By Cpl Lachance-Webster
We started the day like any other, besides it being Saturday. We all trickled in, one by one in silence and by 8:00 we were already at work. We’d done this many times before, now we had home advantage for the 1 Canadian Mechanized Brigade Group Military Heritage Day ride; piece of cake. As we did a quick shine of our boots and brass, the anticipation set in. That familiar nervous feeling you get in your gut before a game, no matter how many times you do it. It never fails, we were all nervous, and could feel the adrenaline coming in the distance. Most of us had shown up way too early to make sure we hadn’t missed anything, and now were pacing about, anxious to get the show on the road.
We saddled up, marched off from the stables and soon arrived in front of the Harvey Building. There was a bigger crowd than I expected. I knew it was the Centennial for the Patricia’s, but for some reason I hadn’t anticipated this. Hundreds of people of all ages had gathered to watch our performance, the adrenaline and nervousness really set in. However, as we fell into the cavalry drills, nervousness was replaced with focus, determination and aggression. There’s nothing like playing on home turf and it was an honour to perform for the Patricia’s Centennial. Amidst applause from the crowd, our show soon came to an end. It was great seeing how all our blood, sweat, and tears paid off, but as the families cleared we knew that the day was far from over for us.
We headed back to the stables, changed and packed rapidly. We didn’t “fill in the blank” around with the Troop Warrant Officer, Sgt Paul Kruhlak, cracking the whip. We were all on the road within the hour, our destination, Bar-U Ranch. For those of you who don’t know, Bar-U Ranch was established in 1882, and hasn’t changed much since. At this National Historic Site, they use actors and guides dressed appropriately for the era in an effort to bring visitors back into the old ranching days. A trade that helped mold Western Canada into what we know it as today. Bar-U hosts an Old Time Ranch Rodeo every year, and this year we were invited to perform. Performing there was a great honour due to the rich historical connections our Regiment has with the ranch and the local area. It was one of the many meeting places of ranchers, teamsters, and North-West Mounted Police before the Regiment made its way across Canada to set sail for the Boer War in South Africa.

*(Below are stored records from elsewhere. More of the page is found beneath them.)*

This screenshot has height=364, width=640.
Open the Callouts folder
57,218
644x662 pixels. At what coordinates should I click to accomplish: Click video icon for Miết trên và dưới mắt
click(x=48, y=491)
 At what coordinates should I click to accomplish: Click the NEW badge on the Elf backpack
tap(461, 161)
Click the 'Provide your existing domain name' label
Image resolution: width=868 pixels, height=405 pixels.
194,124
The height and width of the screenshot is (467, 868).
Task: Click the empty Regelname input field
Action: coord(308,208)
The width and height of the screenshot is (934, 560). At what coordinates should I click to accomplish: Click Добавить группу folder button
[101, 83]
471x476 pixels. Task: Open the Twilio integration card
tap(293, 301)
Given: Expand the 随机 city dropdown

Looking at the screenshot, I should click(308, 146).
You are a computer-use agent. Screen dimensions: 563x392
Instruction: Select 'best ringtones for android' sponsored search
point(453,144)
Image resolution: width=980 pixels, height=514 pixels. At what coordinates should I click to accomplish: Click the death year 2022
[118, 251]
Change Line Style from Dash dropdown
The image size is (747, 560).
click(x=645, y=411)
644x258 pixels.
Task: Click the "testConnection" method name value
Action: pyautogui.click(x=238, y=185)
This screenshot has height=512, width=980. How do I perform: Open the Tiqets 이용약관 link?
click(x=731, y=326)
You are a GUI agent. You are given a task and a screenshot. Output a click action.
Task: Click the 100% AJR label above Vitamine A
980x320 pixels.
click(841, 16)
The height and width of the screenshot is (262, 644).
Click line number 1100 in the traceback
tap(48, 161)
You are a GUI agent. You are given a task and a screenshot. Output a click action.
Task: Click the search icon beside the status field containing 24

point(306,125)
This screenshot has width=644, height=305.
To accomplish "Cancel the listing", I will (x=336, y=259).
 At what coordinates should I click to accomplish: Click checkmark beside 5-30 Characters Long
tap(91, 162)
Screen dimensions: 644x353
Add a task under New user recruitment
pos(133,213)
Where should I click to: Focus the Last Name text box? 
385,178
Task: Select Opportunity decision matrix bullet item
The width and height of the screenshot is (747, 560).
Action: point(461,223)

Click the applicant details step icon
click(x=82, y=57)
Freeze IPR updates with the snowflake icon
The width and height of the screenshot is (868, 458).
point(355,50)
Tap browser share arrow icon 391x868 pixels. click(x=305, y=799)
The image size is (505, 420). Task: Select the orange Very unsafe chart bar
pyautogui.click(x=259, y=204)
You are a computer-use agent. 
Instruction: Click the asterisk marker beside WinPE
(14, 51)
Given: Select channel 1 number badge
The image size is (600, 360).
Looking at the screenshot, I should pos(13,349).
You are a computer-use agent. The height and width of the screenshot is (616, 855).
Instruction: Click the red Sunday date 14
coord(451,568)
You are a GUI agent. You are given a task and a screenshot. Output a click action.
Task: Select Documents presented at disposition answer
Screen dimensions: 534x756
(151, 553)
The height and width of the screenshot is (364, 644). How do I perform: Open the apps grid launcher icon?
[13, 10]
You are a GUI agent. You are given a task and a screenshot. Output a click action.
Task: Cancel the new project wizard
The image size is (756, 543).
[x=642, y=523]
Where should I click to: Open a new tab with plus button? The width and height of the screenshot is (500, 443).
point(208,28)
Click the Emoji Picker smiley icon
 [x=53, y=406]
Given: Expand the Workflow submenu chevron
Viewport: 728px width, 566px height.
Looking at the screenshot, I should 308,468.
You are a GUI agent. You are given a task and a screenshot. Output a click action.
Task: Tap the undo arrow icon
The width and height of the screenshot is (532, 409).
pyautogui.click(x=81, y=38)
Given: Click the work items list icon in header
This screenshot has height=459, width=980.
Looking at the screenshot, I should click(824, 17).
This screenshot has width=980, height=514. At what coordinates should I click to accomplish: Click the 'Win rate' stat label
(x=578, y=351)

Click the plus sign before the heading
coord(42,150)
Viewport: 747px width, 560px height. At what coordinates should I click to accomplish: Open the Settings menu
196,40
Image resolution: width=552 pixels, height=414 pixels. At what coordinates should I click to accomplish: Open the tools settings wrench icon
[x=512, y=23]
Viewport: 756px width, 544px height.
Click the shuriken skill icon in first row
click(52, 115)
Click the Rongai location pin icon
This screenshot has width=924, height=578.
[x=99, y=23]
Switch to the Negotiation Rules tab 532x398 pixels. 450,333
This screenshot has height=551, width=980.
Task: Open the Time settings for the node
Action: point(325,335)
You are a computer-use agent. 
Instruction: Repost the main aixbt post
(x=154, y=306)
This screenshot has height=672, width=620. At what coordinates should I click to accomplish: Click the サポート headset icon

The crowd for this ride was one of the best we have seen this season. They cheered loudly and our hearts filled with pride as they sang along to our playing of the national anthem and God Save the Queen. Our short stay in the foothills of southern Alberta was amazing. The hospitality was warming and the food was fantastic! I would ride there all year round if I could. Overall it was a great weekend for the Troop, rich with the history of our regiment. We celebrated the 1 Canadian Mechanized Brigade Group Military Heritage Day, the 100th anniversary of Princess Patricia’s Canadian Light Infantry, and travelled back to our roots at the Bar-U Ranch. The morale of the Troop skyrocketed and our confidence grew. After completing the rest of the season, I still hold this ride as my favourite, because we got to show our brothers what we do and that we look damn good doing it! We now look forward to making next year a bigger challenge and a better season than ever before.